Comprehensive federal legislation referred to as the Setting Every Community Up for Retirement Enhancement (SECURE) Act (the “Secure Act”), became effective on January 1, 2020. The Secure Act makes changes to federal policy which may impact planning related to defined contribution plans, defined benefit plans, individual retirement accounts, and 529 plans. This article focuses on certain changes that impact owners and beneficiaries of retirement accounts, including traditional individual retirement accounts, Roth individual retirement accounts, and 401(k) and 403(b) plans (collectively “IRAs”). Required Minimum Distributions to Account Owner: The Secure Act raised the age at which an IRA owner is required to take minimum distributions (“RMDs”) from 70½ to 72 years old, for any account owner who turned age 70½ after December 31, 2019. Required Minimum Distributions for Inherited IRAs: Prior to the passage of the Secure Act, the timing of RMDs for an inherited IRA generally was based on the life expectancy of the person inheriting the IRA. This allowed individuals to “stretch” distributions from an inherited IRA over their lifetimes (as determined under IRS tables). The Secure Act, with some exceptions, requires individuals to take RMDs by December 31st of the tenth year following the death of the original account holder. This change only impacts IRAs which are inherited on or after January 1, 2020.

For example, if Jane inherits an IRA from her father who died on December 30, 2019, she can extend the RMDs over her lifetime, thereby stretching out income tax liability.
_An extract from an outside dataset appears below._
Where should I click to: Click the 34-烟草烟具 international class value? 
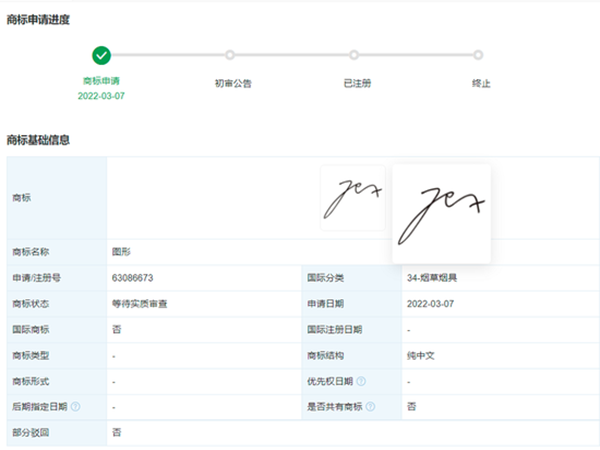click(x=432, y=277)
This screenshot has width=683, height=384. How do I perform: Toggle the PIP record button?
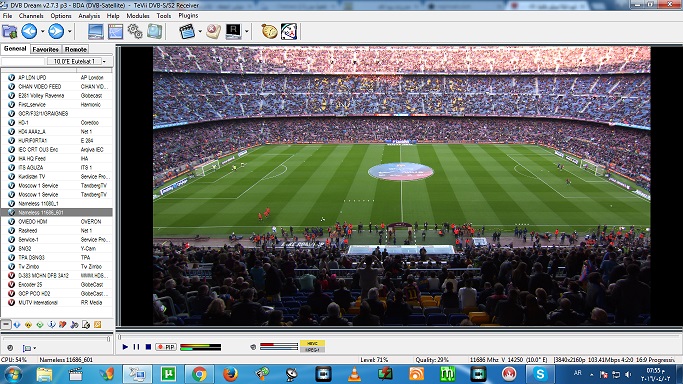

In contrast, if Jane’s father died on January 1, 2020, with some exceptions, Jane must take RMDs by December 31, 2030.

Fortunately, certain individuals are exempt from the 10-year distribution rule, including a surviving spouse, minor children, individuals who are disabled, chronically ill or are less than 10 years younger than the original account holder.

For instance, using the example provided above, if Jane inherits an IRA from her father who died on or after January 1, 2020, and if Jane is an individual who is disabled or chronically ill as determined by the Secure Act, she will be able to extend RMDs over her lifetime. Based on the circumstances, if Jane is a minor child at the time her father dies, she potentially may be able to extend RMDs until age 36.

Contributions to IRAs: Prior to the Secure Act, the age limit in which an individual could contribute to an IRA was capped at age 70½. The Secure Act removes the age cap and allows individual to contribute earned income to a traditional IRA at any age.